Dziewczynka, która nie boi się niczego. Jej przyjacielem jest 5-metrowy pyton
Emi Taoka może pochwalić się naprawdę niezwykłym pupilem. Kilkuletnia dziewczynka mieszka pod jednym dachem z pytonem tygrysim, który może osiągnąć nawet 8 metrów długości. W oczach dziecka to jednak nie problem. Zna się ze swoim wężem od kołyski i ufa mu w stu procentach.
Chociaż dla większości osób perspektywa spotkania z gigantycznym wężem wydaje się wizją rodem z koszmarów, 7-letnia dziewczynka z hrabstwa Surrey w Anglii nie ma nic przeciwko wspólnemu oglądaniu telewizji i bawienia się lalkami ze swoim żółtym pytonem tygrysim. Jeden z największych gatunków pytonów świata jest jej ukochanym zwierzątkiem.
Dziewczynka wychowała się wspólnie z ogromnym pytonem
Samica pytona tygrysiego o imieniu Cher pojawiła się w życiu dziewczynki, kiedy miała ona niecałe dwa lata. Ed Taoka, 39-letni masażysta i ojciec dziecka, interesował się hodowlą węży od czasów młodości, dlatego postanowił spełnić swoje marzenie i kupić własnego gada.

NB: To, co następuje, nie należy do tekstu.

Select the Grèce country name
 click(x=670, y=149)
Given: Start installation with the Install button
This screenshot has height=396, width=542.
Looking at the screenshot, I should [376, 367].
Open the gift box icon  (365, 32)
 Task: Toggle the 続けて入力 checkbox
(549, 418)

Mężczyzna uważa węże za fascynujące zwierzęta, a fakt, iż są one w stanie pomóc ludziom pozbyć się stresu i lęku, tym bardziej skłonił go do przedstawienia Cher swojej córce. Dziewczynka niespodziewanie szybko przyzwyczaiła się do nowego członka rodziny.
Ed przyznał w wywiadzie z "The Dodo", że dając swojej córce w prezencie tak niezwykłego zwierzaka, chciał jednocześnie pokazać światu, że węże wcale nie muszą stwarzać zagrożenia dla ludzi. Wręcz przeciwnie - przekonuje, że świetnie sprawdzają się w roli domowych pupili.

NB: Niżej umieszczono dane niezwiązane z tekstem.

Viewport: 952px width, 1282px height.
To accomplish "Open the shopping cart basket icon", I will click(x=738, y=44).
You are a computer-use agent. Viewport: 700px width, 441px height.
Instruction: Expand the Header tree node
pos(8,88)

Czy przyjaźń między człowiekiem a gadem jest możliwa?
Od pierwszego spotkania Emi i Cher minęło już ponad 5 lat, dlatego Ed zdecydował się zdradzić sekret ich na pozór niemożliwej przyjaźni. Jak wyjaśnia, sukces tkwi we wspólnym wychowaniu i dorastaniu, a także przyzwyczajaniu zwierząt do interakcji z człowiekiem i stawianiu nieprzekraczalnych barier.
Emi i Cher od najmłodszych lat były nierozłączne - razem spały, bawiły się, przytulały, a także wychodziły na spacery. Oczywiście każda z tych aktywności odbywała się pod czujnym okiem rodziców. Ojciec Emi nauczył ją, jak prawidłowo obchodzić się z gadami, aby wypracować wzajemne zaufanie, szacunek i nie sprowokować zwierzęcia do ataku.
Warto zaznaczyć, że dziecko nigdy nie zostaje samo w pokoju z pytonem. Oprócz tego, nie wolno jej samodzielnie kąpać i karmić Cher. Pomimo swojego młodego wieku Emi doskonale wie, że nie może ciągnąć, szturchać czy dotykać węża po głowie, dlatego zawsze obchodzi się z nim ze szczególną delikatnością.
Wysiłek włożony w oswojenie pytona przyniósł spektakularne rezultaty. Jego relacja z domownikami, a zwłaszcza małą dziewczynką, umocniła się i dziś niczym nie różni się od tej, jaką większość właścicieli nawiązuje z psem, kotem, czy innym domowym pupilem. Wystarczy spojrzeć na nagranie przedstawiające zabawy dziecka z pytonem.
Czy Waszym zdaniem przyjaźń z gigantycznymi gadami rzeczywiście jest możliwa? A może ojciec Emi popełnia olbrzymi błąd, narażając ją na niebezpieczeństwo?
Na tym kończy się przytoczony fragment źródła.